In an update on the Zim operation regarding the recent monetary policy measures which introduced market shaking measures such as a new currency and a floating exchange rate, the company said it has remained remained resilient despite the challenges in the operating environment experienced over the last 12 months.
In the statement the company said from its reported $63 million cash balance as at September 2018, 3 had already been shed off as a result of a debt settlement transaction done as at end of February.
The company said the forex market rate of 1:2.5 between the USD and the RTGS$ applies only to a portion of the $60 million amounting to between $30 million and $35 million while the remaining balances together with $16 in outstanding dividends and $5 million rights offer proceeds, qualifies as legacy debt due to PPC RSA which is awaiting repatriation.
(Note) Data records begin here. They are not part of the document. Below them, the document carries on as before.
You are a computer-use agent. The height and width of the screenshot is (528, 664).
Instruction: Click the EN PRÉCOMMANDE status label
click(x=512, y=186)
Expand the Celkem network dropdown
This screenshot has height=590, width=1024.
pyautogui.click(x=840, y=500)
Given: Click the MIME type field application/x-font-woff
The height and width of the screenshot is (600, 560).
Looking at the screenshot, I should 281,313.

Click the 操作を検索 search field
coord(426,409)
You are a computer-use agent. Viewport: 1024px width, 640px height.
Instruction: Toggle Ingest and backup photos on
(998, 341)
According to the MPS all foreign liabilities or legacy debts and declared dividends, will be treated separately after registration of such transactions with the exchange control department of the RBZ.
Earlier in the year PPC reported that it is managing the Zim risk associated with repatriation and forex shortages through placement of dividends and other related cashflows in other investments such as bonds.
The company also said it was improving on the ratio of local input supplies to minimize the reliance on new capital injection from the Group. The Group had since rationed its exposure by inserting limits to the amount loaned to Zimbabwe.
In the latest statement PPC said its Zim unit continues to follow a rigorous approach to liquidity management and cash preservation as highlighted in our update on 5 February 2019.
Some of the initiatives include further improvement of local input sourcing to 90%, increasing exports to neighbouring countries, continuing with clinker imports from South Africa and shares purchases of PPC on the Zimbabwe Stock Exchange.